Von einigen Kirchheimer Charakterköpfen erzählte ich in dem Büchlein »›Herr Professor Sie sind ein Lausbub!‹ Eine autobiographische Spätlese«: vom dicken Paul, vom robusten Fischhändler Schlaier, von der lieblichen Frau Maier, vom kannenschwingenden Goofy oder vom leidgeprüften Herrn »Battafazge «. Freilich ist das Reservoir an charismatischen Figuren aus dem alten Kirchheim, unserem Kirchheim der Wirtschaftswunderzeit, damit nicht annähernd beschrieben und schon gar nicht erschöpft. Ich setze daher meine kurzen Geschichten fort mit einigen der von uns Lausbuben boshaft behandelten und besonders lieb gewonnenen Menschen (das muss sich nicht widersprechen, eher das Gegenteil ist der Fall), die teils stadtbekannt und milieuprägend waren, andere dagegen nur für die Bad-boys in und um Raichles Viereck nachhaltige Bedeutung hatten. Zu ersterer Gruppe gehören Köpfe wie Bademeister Beckers, Parkwächter Sommer, der »Nerzakenig« oder die Gebrüder Hoyler, allgemein als »d’ Moschdhoyler« aus der Kirchheimer Nachkriegsgeschichte nicht weg zu denken. Aber es gab auch legendäre Künstlerpersönlichkeiten wie »dr Weberscarle«, die gleichsam zum Inventar unserer kleinen Stadt gehörten, denen man alltäglich, z.B. beim Einkaufen, begegnete und die einem wohlwollend durchs Haar strichen und sich aufrichtig nach unserem Befinden erkundigten: »So, gohts dr emmer guat, Bua?« Bei einigen, wie z.B. dem Parkwächter Sommer, verzichtete man freilich gerne darauf, dass er einem durchs Haar strich und machte freiwillig den größtmöglichen Bogen um ihn und seinen vierbeinigen Begleiter. Über die Gründe dafür wird später zu berichten sein.

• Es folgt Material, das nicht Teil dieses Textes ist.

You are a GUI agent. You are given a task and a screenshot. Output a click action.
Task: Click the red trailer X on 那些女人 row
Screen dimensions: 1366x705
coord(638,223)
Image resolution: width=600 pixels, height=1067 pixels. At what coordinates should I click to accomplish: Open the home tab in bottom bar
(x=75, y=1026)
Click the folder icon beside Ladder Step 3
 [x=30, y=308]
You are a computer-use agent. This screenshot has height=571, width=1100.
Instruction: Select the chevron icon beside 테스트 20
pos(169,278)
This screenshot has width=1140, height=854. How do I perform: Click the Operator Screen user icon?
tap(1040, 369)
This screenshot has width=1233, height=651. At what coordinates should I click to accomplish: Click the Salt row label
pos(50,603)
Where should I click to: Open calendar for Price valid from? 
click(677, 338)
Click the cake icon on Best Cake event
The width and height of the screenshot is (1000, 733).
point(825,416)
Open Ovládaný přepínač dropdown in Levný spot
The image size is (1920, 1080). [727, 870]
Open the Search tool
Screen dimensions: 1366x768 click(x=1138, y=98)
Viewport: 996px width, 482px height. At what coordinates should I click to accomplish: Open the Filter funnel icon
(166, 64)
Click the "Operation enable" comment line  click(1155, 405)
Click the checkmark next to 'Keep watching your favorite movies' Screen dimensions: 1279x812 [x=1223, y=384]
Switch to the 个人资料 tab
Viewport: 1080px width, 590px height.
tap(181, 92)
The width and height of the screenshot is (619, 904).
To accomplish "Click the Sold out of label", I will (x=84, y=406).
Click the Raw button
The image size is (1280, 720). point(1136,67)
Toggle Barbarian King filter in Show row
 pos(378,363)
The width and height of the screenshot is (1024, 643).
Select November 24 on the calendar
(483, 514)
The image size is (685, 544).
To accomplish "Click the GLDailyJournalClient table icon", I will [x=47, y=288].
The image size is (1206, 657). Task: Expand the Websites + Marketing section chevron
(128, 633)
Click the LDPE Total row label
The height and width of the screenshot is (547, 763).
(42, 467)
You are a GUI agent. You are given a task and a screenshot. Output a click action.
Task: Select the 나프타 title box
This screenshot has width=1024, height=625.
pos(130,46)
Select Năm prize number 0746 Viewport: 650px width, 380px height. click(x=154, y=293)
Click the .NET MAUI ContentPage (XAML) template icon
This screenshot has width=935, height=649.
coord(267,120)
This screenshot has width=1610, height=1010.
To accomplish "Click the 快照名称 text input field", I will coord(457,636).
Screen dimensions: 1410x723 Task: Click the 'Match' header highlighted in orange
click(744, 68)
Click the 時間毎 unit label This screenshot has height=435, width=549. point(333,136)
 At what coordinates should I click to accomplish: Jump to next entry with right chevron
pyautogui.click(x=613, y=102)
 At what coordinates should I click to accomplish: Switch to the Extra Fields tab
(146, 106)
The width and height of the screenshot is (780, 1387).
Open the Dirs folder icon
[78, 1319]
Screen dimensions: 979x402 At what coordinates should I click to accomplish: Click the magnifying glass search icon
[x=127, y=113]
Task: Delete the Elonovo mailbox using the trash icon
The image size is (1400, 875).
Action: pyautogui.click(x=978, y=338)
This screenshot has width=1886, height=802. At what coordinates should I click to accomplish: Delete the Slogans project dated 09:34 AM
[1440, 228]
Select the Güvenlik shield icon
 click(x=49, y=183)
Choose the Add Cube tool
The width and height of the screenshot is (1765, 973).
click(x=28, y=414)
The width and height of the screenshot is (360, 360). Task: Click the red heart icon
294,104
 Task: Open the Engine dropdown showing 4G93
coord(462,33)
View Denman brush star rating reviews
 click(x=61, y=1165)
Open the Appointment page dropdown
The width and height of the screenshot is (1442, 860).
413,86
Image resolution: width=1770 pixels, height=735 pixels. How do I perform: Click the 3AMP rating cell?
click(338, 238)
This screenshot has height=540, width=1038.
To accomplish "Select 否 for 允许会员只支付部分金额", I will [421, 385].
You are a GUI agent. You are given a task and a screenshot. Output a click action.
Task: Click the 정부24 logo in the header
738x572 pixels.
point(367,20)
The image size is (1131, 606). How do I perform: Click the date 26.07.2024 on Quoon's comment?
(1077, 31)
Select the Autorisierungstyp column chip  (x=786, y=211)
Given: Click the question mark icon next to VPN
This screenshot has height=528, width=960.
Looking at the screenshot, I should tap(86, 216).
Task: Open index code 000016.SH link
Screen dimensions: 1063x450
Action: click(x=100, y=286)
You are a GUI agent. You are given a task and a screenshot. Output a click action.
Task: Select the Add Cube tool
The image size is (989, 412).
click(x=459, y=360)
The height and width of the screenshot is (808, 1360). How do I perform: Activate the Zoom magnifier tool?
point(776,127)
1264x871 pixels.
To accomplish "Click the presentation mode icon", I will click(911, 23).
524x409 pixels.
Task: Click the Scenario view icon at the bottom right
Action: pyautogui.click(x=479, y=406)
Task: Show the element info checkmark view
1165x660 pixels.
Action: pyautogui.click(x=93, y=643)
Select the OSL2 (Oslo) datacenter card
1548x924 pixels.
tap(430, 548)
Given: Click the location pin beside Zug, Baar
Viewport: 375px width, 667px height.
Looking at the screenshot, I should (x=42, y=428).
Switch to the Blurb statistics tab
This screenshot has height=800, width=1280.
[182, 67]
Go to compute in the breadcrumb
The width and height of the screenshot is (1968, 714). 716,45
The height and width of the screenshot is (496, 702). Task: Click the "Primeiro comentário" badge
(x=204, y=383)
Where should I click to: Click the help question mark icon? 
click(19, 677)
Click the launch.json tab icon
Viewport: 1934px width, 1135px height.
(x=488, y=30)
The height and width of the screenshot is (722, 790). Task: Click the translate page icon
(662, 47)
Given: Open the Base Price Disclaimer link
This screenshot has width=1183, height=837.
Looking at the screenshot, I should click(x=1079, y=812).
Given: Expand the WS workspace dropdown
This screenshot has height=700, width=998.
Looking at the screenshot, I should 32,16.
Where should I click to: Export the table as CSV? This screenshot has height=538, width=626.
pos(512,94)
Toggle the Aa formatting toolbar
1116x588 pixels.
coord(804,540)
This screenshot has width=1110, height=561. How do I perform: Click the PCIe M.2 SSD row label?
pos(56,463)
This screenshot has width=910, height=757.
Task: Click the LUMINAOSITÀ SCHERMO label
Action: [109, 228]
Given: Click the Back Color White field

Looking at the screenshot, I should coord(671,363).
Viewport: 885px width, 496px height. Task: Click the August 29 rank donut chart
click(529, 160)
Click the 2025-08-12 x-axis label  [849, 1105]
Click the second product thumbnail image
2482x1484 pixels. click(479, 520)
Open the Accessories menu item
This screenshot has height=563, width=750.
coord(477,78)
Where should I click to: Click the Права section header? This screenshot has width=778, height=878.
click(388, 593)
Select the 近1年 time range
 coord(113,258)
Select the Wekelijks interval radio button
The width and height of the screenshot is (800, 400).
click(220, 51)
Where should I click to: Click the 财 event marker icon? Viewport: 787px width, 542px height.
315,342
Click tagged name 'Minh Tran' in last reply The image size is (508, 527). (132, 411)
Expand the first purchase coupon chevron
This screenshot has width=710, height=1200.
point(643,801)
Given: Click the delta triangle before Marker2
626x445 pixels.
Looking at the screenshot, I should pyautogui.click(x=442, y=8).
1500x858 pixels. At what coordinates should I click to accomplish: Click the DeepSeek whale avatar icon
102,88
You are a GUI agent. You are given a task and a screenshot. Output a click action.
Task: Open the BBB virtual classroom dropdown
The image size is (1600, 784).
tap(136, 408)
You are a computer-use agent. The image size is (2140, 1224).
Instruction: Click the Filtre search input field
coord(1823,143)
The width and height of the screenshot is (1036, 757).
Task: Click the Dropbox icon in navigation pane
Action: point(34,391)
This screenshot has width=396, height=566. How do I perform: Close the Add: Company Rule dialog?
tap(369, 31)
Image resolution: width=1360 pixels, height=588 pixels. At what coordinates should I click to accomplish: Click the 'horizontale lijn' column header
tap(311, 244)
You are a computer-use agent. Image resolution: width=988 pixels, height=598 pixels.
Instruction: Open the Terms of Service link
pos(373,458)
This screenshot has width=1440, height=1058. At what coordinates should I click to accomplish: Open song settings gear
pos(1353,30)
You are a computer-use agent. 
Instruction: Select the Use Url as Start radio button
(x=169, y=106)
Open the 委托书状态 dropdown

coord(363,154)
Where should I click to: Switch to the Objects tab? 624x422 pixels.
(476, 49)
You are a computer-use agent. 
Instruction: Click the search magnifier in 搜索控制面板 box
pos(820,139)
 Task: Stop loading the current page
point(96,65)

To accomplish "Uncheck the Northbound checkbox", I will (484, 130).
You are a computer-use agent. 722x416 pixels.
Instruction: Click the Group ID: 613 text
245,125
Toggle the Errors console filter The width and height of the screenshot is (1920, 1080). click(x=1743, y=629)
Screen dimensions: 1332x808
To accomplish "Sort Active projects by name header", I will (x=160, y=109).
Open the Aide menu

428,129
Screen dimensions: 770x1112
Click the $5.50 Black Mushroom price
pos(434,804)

Es sind Gesichter unserer Stadt, die ihr Prägung und Profil, eben eine unverwechselbare Identität und Authentizität geben. Sie gehörten zu unserem Erfahrungs-, Lebens- und Erlebnisraum ebenso wie die vielen Einrichtungen, Brunnen, Schulen und Plätze, Ecken und Winkel, ja sogar die Kastanienbäume des Alleenrings, die nicht nur einmal die letzte Zuflucht vor den Fängen, dem Stock und dem zähnefletschenden Schäferhund des erwähnten Parkwächters Sommer darstellten. Man wird nach eingehender Lektüre dieses Büchleins nachvollziehen können, weshalb wir Kinder zu den Kirchheimer Kastanienbäumen eine ganz besondere, geradezu innige, Beziehung pflegten.
Ich habe nach dem Erscheinen des ersten »Lausbuben-Buches« im Rahmen verschiedener Lesungen das Gefühl vermittelt bekommen, weitere Bad-boy-Geschichten würden womöglich gute Aufnahme finden und so sei frisch von der Leber erzählt, was sich noch so an lebendigen Geschichten aus dem Halbdunkel der Retrospektive in die Gegenwart retten und wieder Konturen gewinnen lässt, ganz nach meinem beruflichen und Lebensmotto: Perspektive durch Retrospektive. Für mich ist die Niederschrift der Kurzgeschichten einerseits willkommene nostalgische Rückbesinnung auf eine deftige aber glückliche Kindheit, andererseits aber auch der Versuch einer zwangsläufig subjektiv gefärbten Beschreibung der Kirchheimer Alltags-, Mentalitäts- und Sozialgeschichte der fünfziger und sechziger Jahre des vergangenen Jahrhunderts, ausnahmsweise einmal ohne wissenschaftlichen Anspruch.